TASK INSTRUCTIONS »
Write the next part of the article below about the Brotherhood of Steel in Fallout 4, starting right after its last sentence.

EXCERPT »
▬▬▬▬▬▬

Photo Credit: © Zenimax


BoSVertNow that we’ve had a chance to talk about the background of the Brotherhood of Steel (BoS), let’s discuss their appearance in Fallout 4 (FO4) and the morally grey storyline they bring to the table.






*****SPOILERS AHEAD!*****


The BoS that you meet in FO4 takes two forms. One that you meet up to the mid-point of the main quest, and another that makes their appearance in Act II.

Prior to the end of Act II, your only interaction with the BoS is Paladin Danse, Scribe Haylen, and Knight Reese; the only remaining members of a BoS Recon Squad sent to investigate the Commonwealth. While they’re not the first to visit the Commonwealth, they are the most successful recon team to date, having established a foothold in an abandoned police station and started operations.

The team was sent from the East Coast BoS group (headquartered in the Capitol Wasteland – formerly Washington DC), and is charged with scouting the Commonwealth (formerly Boston and the surrounding area in Massachusetts). So far, they’re not doing great. Multiple members of their team have been killed in feral Ghoul and Super Mutant attacks, and the three of them are all that’s left. To make matters worse, they can’t create a strong enough signal to establish radio contact with The Citadel – the BoS headquarters located in the ruins of the Pentagon in the Capitol Wasteland – to call for support. What they have done, however, is found a strange signal that can’t be explained yet, but definitely points to powerful and advanced technology being used in the Commonwealth… somewhere.

Danse then recruits you (if you agree to it) to recover a powerful transmitter component – introducing you to the Institute (by reference) and their Synths (who crash your search party) along the way. This initial introduction leads to a series of radiant quests that allow you to discover the Commonwealth and learn more about the Brotherhood as you go. At the end of that mission, you’re given a chance to join the Brotherhood as a provisional member if you wish. If you agree, eventually you are given a quest to find out what happened to the last recon squad that came to the Commonwealth, and then you can continue radiant quests until you get to the mid-point of the main quest, where things change.

The BoS shown by the recon squad gives some major hints that things have changed for the Brotherhood since FO3. The recon squad is extremely mistrustful of outsiders (except for one member), and is hell-bent on killing every non-human they come across. Half of the radiant quests require you to go out and obliterate every mutant, Raider, and Ghoul you come across in a specific area. The BoS Recon members also wall themselves off from the rest of the Commonwealth (quite literally), and while there is an interest in cleaning up the area, helping civilians doesn’t rank high on their agenda.

▬▬▬▬▬▬

DATASET CONTENT »
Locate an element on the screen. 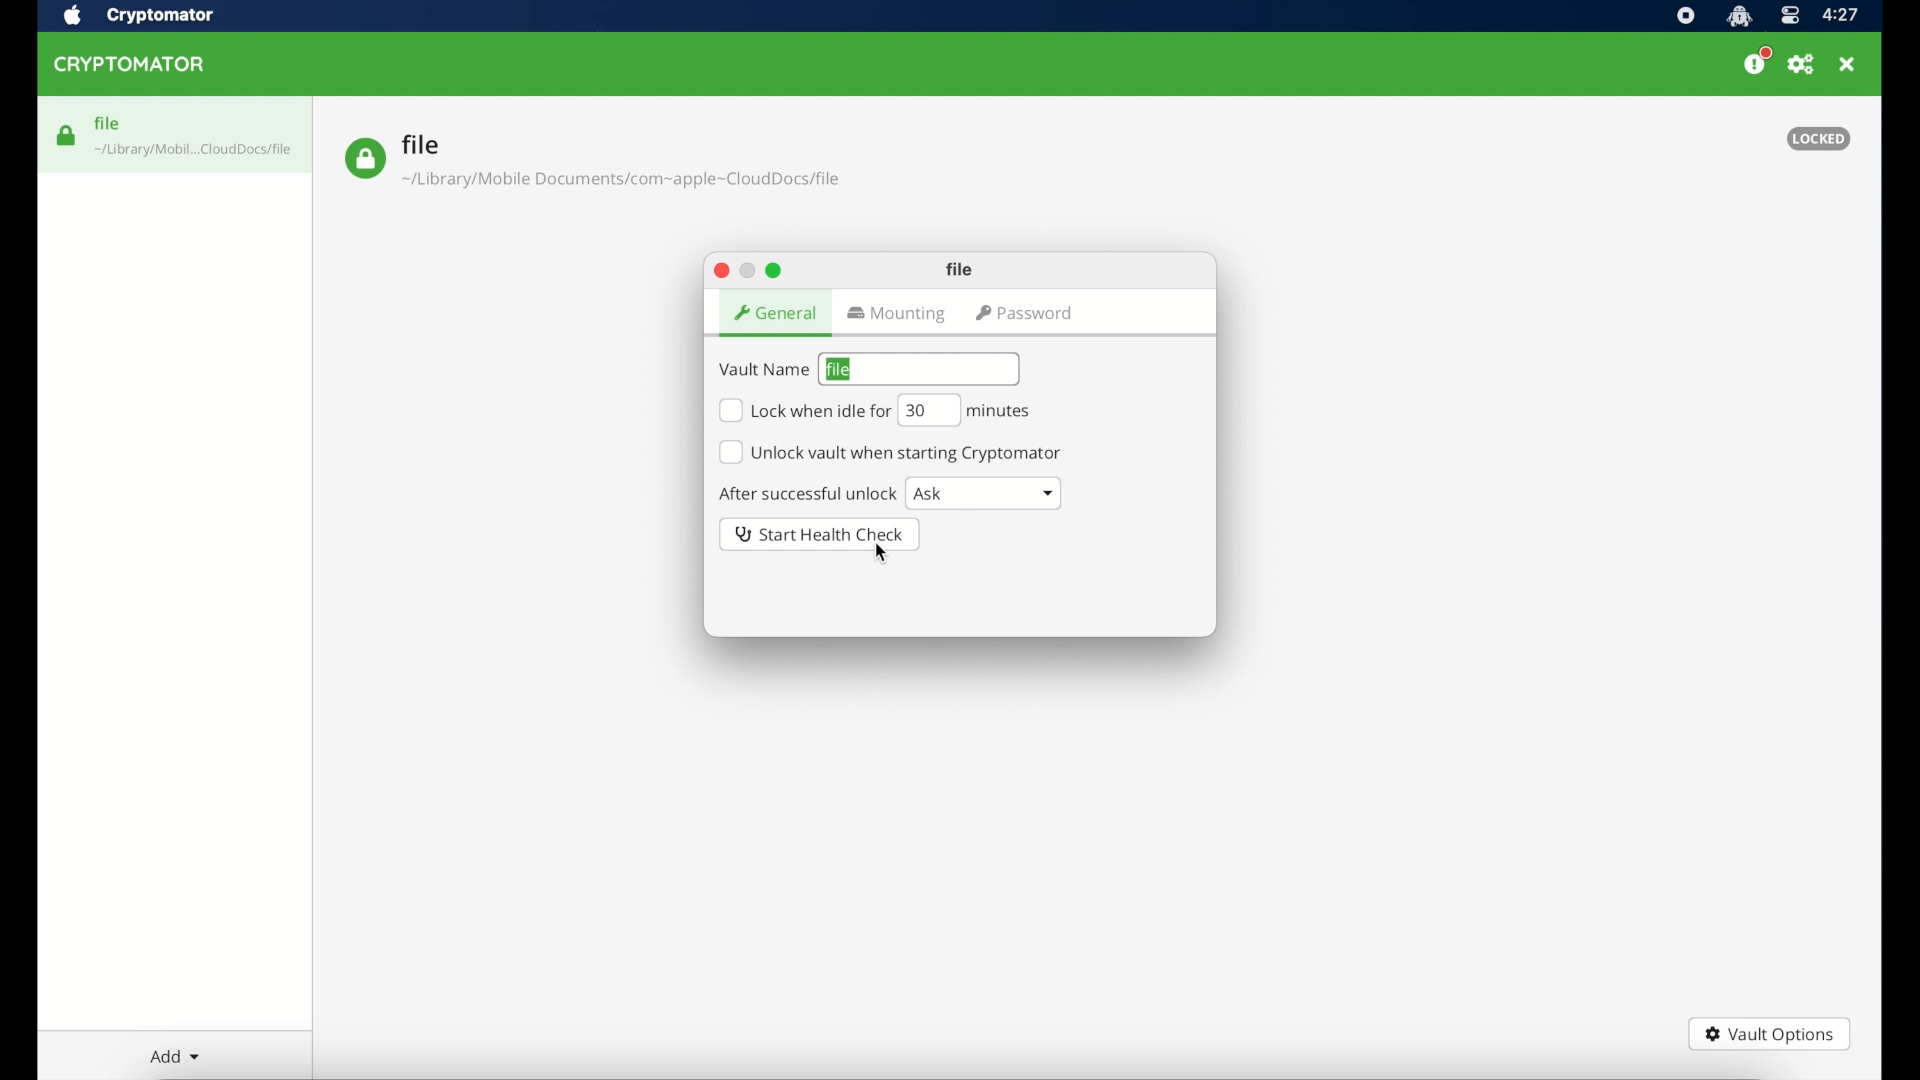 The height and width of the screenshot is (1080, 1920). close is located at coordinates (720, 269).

▬▬▬▬▬▬

TASK ANSWER »
Danse and the others also hint at the fact that the East Coast BoS is no longer under the guidance of Elder Lyons, but very little of who is in charge is revealed until after the mid-point of the main quest itself. All you know when you are given the opportunity to join is that they will help the civilians of the Commonwealth, but only as a means to their own ends of acquiring any and all pre-war technology and destroying all non-humans out there. At this point, their stance on sentient (non-feral) Ghouls is somewhat murky. They do not actively seek to destroy them, but neither do they want anything to do with them or go out of their way to help these former-human mutants.

OK, one last warning, ***MAJOR SPOILERS AHEAD***

At the mid-point of the game’s main quest, the player (known as the Sole Survivor) encounters a scripted event showing the Prydwen, a giant rigid airship that serves as a mobile base of operations for the Brotherhood in the East. Surrounded by, and launching, Vertibirds (Vertical Take Off and Landing craft that resemble helicopters with their blades on wing-pontoons) it flies into the Commonwealth skies and takes up residence at the ruins of Boston Airport (patterned on the real-world Logan Airport). Your radio then picks up the newly-boosted broadcast (thanks to your assistance in obtaining the transmitter) ordering you back to the police station, where Danse escorts you aboard the Prydwen to be introduced to the rest of the Brotherhood.

It’s here that you meed Elder Arthur Maxson, a direct descendent of the founder of the BoS, and current leader of the East Coast Brotherhood. Maxson informs you (and the rest of his BoS troops) that the Brotherhood has established a base of operations in the Commonwealth to wage a war on their greatest threat to date – The Institute. Since the BoS quarantines all pre-war and/or advanced technology, and the Institute is a massive hive of such technology, they must either contain or wipe out the Institute itself – and anyone who is helping them or their creations.

This is where the BoS starts to feel evil. Synths are possibly sentient, artificially intelligent androids. While feared by most of the Commonwealth, synths can easily be seen as semi-human, no different than non-feral Ghouls, and those who have left Institute control seem to be productive members of society (for good or bad). By this time, you have also met an earlier generation synth who is not only a good guy, but an active and valued member of one of the largest human communities – Diamond City. He’s definitely not a tool of the Institute, and certainly wouldn’t be considered a threat to anyone but those who make him their enemies first.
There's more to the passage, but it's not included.